Let $H=\left( E_0 ,E_1 ,E_2 , \ldots , E_d \right)$ be a $d$-dimensional full-hyper graph/complex. That is to say, if for some $i\in \left[d \right]$ the hyper-edge $e_j \in E_i$ than for any $i-1$-dimensional $e_k \subset e_j$: $e_k \in E_{i-1}$. The vertices are $E_0$, the hyper-edges between $2$ vertices are $E_1$, between $3$ are $E_2$ and so on.
I bring forward 2 definitions of regularity, and I'd like to show their equivalence:
- There exists $r_1,\ldots , r_d$ such that for each $1\leq i \leq d$ each vertex $v\in E_0$ has exactly $r_i$ hyper-edges from $E_i$ to which it belongs.
- There exists $r_1,\ldots , r_d$ such that for each $1\leq i \leq d$ each $e_j \in E_{i-1}$ has exactly $r_i$ hyper-edges from $E_i$ that contain it.

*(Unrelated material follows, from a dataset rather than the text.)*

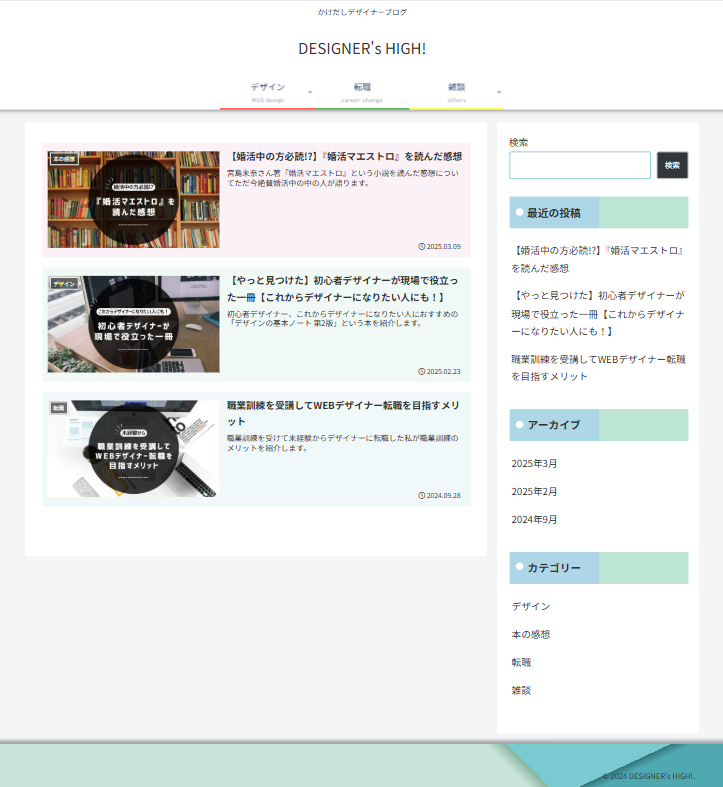The height and width of the screenshot is (787, 723).
Task: Click the デザイン category tag on thumbnail
Action: click(x=64, y=284)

I claim that the definitions are equivalent, obviously with different values of $r_i$'s.
My attempted proof for the case of $d=3$:
$\Leftarrow$
Each vertex $v$ has $r_1$ $2$-edges, each edge has $r_2$ $3$-edges. Each $3$-edge, by definition, uses exactly a distinct pair of $v$'s $2$-edges. Therefore, each $3$-edge is counted twice - one per each $2$-edge of $v$. This makes the total number of $3$-edges exactly $\frac{r_1\cdot r_2}{2}$.
Having a bit trouble for the other direction. Could not disprove it, and I believe it holds, but not every pair of edges that share a common vertex must yield a $3$-edge.
Also, I'd like to try to generalize this for any $d$, but first, to understand the other direction for $d=3$.
Are the 2 definitions for regularity equivalent? I have 2 questions:
- For the case of d=3?
- For any d?
(What I provided was a proof in one direction. As for the other direction, I am not sure it holds.)